The aorist tense "presents an occurrence in summary, viewed as a whole from the outside, without regard for the internal make-up of the occurrence."1 Wallace explains,

This contrasts with the present and imperfect, which portray the action as an ongoing process. It may be helpful to think of the aorist as taking a snapshot of the action while the imperfect (like the present) takes a motion picture, portraying the action as it unfolds.

[A footnote points out,] There is a difference between seeing the aorist as undefined and seeing it as a summary tense, though the two are closely related. In our view the aorist summarizes. It is thus not undefined or unmarked. That is to say, it is not necessarily the “default” tense that one would use unless he or she had reason to use another. The key issue, it seems, is the tense-mood combination. Outside the indicative, the aorist is hardly unmarked (statistically, the present runs neck-and-neck with it). However, in the indicative, the aorist does appear to function this way, at least in narrative literature. The imperfect, (historical) present, perfect, and pluperfect are all used in narrative, along with the aorist. But the aorist is by far the most common. Thus, the analogy with a snapshot seems appropriate, enabling the student to get a handle on the basic notion of the aorist’s aspect.2

Wallace goes on to share a helpful analogy:

Suppose I were to take a snapshot of a student studying for a mid-term exam in intermediate Greek. Below the picture I put the caption, “Horatio Glutchstomach studied for the mid-term.” From the snapshot and the caption all that one would be able to state positively is that Horatio Glutchstomach studied for the mid-term. Now in the picture you notice that Horatio has his Greek text opened before him. From this, you cannot say, “Because the picture is a snapshot rather than a movie, I know that Horatio Glutchstomach only had his Greek text opened for a split-second”! This might be true, but the snapshot does not tell you this. All you really know is that the student had his Greek text open. An event happened. From the picture you cannot tell for how long he had his text open. You cannot tell whether he studied for four hours straight (durative), or for eight hours, taking a ten minute break every 20 minutes (iterative). You cannot tell whether he studied successfully so as to pass the test, or whether he studied unsuccessfully. The snapshot does not tell you any of this. The snapshot by itself cannot tell if the action was momentary, “once-for-all”, repeated, at regularly recurring intervals, or over a long period of time. It is obvious from this crude illustration that it would be silly to say that since I took a snapshot of Horatio studying, rather than a movie, he must have studied only for a very short time!3

Wallace further elaborates on the aorist in the indicative mood:

In the indicative, the aorist usually indicates past time with reference to the time of speaking (thus, “absolute time”). Aorist participles usually suggest antecedent time to that of the main verb (i.e., past time in a relative sense). There are exceptions to this general principle, of course, but they are due to intrusions from other linguistic features vying for control....

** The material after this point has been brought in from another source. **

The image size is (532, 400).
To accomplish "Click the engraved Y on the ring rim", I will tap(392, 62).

Outside the indicative and participle, time is not a feature of the aorist.4

In conclusion, we must avoid the dangers of saying too much or too little when the aorist tense occurs. The aorist doesn't exist "in a vacuum," so we must pay attention to when context is guiding us towards different meanings as it combines various linguistic features. But we must also avoid saying too much (i.e. saying the aorist always means "once-for-all" or "momentary" action).

1 Fanning, Verbal Aspect, 97. Cf. also McKay, “Time and Aspect,” 225.

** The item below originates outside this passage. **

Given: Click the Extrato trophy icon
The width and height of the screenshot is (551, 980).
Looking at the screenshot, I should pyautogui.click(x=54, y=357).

2 Daniel B. Wallace, Greek Grammar Beyond the Basics: An Exegetical Syntax of the New Testament (Grand Rapids, MI: Zondervan, 1996), 555.

3 Ibid., 555.

4 Ibid., 555.

  • WOW!! A very good answer. Thank you. I didn't have any specific verse in particular. I just wanted to have an overview of indicative mood aorist use in the New Testament.
    – brilliant
    Commented Dec 11, 2013 at 13:26
  • @brilliant sounds good. I just figured I'd asks since there are some exceptional use cases.